** Metin parçası **
○ ○ ○ ○

1999 yapımı bu güzide filmimiz, cennetten kovulan iki meleğin dünyaya gelmesini ve burada azrail’le işbirliği yaparak tekrar cennete gitmeye çalışmalarını konu ediniyor. tahmin edeceğiniz üzere filmde hıristiyanlık öğretilerine bir sürü eleştiri var. gerek kadrosuyla, gerek komedi potansiyeliyle adından söz ettiren bu film maalesef türkiye’de gösterime girmedi.

tek mekanda geçen bir tartışma: the sunset limited (günbatımı sınırı)

○ ○ ○ ○

** Veri kesiti **
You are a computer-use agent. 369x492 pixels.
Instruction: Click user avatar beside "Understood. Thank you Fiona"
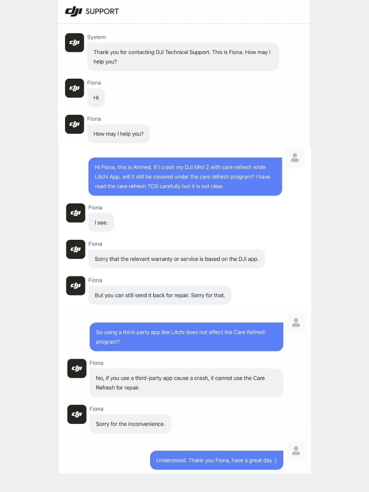(x=296, y=451)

○ ○ ○ ○

** Verilen görev **
Filmleri tanıtan metni kaldığı yerden sürdürerek yazın.

** Sonuç **
tek mekan filmlerinden birisi olan sunset limited, iki karakterin dünya görüşleri üzerinden yola çıkan bir tartışma aynı zamanda. dindar olan siyah’la (samuel jackson) ateist bir profesörün beyaz’ın (tommy l. jones) siyah’ın dairesinde konuşmalarını, tartışmalarını içeriyor sunset limited. oyuncuları ve öyküyü göz önünde bulundurunca çok sağlam bir olduğunu belirtmekte bir beis görmüyoruz. sonu gelmeyen cümlelere hazırlayın ama kendinizi…

bir woody allen güzellemesi: whatever works (kim kiminle nerede)

woody allen’a aşina olan izleyiciyi hiç şaşırtmayacak bir film kim kiminle nerede. ultra mantıklı, açıksözlü ve iğneleyici bir adam olan boris’in yaşadıkları ve çevresinde olan biteni anlatıyor. her konuda söyleyeceği bir şeyler olan boris’in tanrı ve din konusunda da edeceği iki çift söz var. müthiş eğlenceli bir film ve adına yakışır bir finali var.

bu tartışma nereye gider: the ledge (hayatının seçimi)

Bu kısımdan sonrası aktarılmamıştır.